> What to work on: The full set of entries needs to be reproduced exactly.

> Provided records:
· · · ·

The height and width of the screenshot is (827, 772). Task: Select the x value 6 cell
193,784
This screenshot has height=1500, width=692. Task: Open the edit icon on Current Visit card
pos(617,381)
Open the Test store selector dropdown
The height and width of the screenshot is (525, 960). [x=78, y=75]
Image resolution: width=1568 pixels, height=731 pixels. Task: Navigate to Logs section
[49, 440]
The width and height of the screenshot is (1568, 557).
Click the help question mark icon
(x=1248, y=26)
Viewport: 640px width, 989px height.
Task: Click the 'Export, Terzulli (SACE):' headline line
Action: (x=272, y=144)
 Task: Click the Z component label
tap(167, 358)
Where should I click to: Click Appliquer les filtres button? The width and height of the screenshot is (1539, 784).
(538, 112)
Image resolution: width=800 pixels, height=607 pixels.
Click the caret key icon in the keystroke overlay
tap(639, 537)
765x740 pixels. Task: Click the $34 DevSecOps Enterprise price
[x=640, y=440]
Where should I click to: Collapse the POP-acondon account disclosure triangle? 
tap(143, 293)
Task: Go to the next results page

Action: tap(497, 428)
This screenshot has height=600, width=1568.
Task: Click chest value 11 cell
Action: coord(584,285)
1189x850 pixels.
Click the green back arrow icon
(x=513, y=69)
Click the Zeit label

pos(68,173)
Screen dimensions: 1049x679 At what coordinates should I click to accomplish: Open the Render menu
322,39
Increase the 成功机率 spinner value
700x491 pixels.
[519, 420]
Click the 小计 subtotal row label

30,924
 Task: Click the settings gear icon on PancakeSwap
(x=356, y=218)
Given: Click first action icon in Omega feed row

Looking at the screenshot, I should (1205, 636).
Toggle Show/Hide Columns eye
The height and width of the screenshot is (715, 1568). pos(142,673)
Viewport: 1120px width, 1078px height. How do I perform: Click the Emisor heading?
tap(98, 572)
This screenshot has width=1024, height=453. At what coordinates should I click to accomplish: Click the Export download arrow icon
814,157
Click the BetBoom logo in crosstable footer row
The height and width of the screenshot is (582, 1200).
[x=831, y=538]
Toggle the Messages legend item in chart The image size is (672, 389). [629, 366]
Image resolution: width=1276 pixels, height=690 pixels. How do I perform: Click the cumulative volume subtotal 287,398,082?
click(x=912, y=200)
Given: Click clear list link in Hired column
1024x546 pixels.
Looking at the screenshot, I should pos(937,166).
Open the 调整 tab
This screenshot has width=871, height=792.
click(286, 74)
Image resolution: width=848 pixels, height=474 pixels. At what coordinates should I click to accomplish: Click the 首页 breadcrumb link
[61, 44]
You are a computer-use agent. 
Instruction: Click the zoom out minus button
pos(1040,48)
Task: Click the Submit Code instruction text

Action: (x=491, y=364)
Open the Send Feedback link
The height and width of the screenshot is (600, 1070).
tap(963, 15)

· · · ·

> Written solution:
The height and width of the screenshot is (827, 772). Task: Select the x value 6 cell
193,784
This screenshot has height=1500, width=692. Task: Open the edit icon on Current Visit card
pos(617,381)
Open the Test store selector dropdown
The height and width of the screenshot is (525, 960). [x=78, y=75]
Image resolution: width=1568 pixels, height=731 pixels. Task: Navigate to Logs section
[49, 440]
The width and height of the screenshot is (1568, 557).
Click the help question mark icon
(x=1248, y=26)
Viewport: 640px width, 989px height.
Task: Click the 'Export, Terzulli (SACE):' headline line
Action: (x=272, y=144)
 Task: Click the Z component label
tap(167, 358)
Where should I click to: Click Appliquer les filtres button? The width and height of the screenshot is (1539, 784).
(538, 112)
Image resolution: width=800 pixels, height=607 pixels.
Click the caret key icon in the keystroke overlay
tap(639, 537)
765x740 pixels. Task: Click the $34 DevSecOps Enterprise price
[x=640, y=440]
Where should I click to: Collapse the POP-acondon account disclosure triangle? 
tap(143, 293)
Task: Go to the next results page

Action: tap(497, 428)
This screenshot has height=600, width=1568.
Task: Click chest value 11 cell
Action: coord(584,285)
1189x850 pixels.
Click the green back arrow icon
(x=513, y=69)
Click the Zeit label

pos(68,173)
Screen dimensions: 1049x679 At what coordinates should I click to accomplish: Open the Render menu
322,39
Increase the 成功机率 spinner value
700x491 pixels.
[519, 420]
Click the 小计 subtotal row label

30,924
 Task: Click the settings gear icon on PancakeSwap
(x=356, y=218)
Given: Click first action icon in Omega feed row

Looking at the screenshot, I should (1205, 636).
Toggle Show/Hide Columns eye
The height and width of the screenshot is (715, 1568). pos(142,673)
Viewport: 1120px width, 1078px height. How do I perform: Click the Emisor heading?
tap(98, 572)
This screenshot has width=1024, height=453. At what coordinates should I click to accomplish: Click the Export download arrow icon
814,157
Click the BetBoom logo in crosstable footer row
The height and width of the screenshot is (582, 1200).
[x=831, y=538]
Toggle the Messages legend item in chart The image size is (672, 389). [629, 366]
Image resolution: width=1276 pixels, height=690 pixels. How do I perform: Click the cumulative volume subtotal 287,398,082?
click(x=912, y=200)
Given: Click clear list link in Hired column
1024x546 pixels.
Looking at the screenshot, I should pos(937,166).
Open the 调整 tab
This screenshot has width=871, height=792.
click(286, 74)
Image resolution: width=848 pixels, height=474 pixels. At what coordinates should I click to accomplish: Click the 首页 breadcrumb link
[61, 44]
You are a computer-use agent. 
Instruction: Click the zoom out minus button
pos(1040,48)
Task: Click the Submit Code instruction text

Action: (x=491, y=364)
Open the Send Feedback link
The height and width of the screenshot is (600, 1070).
tap(963, 15)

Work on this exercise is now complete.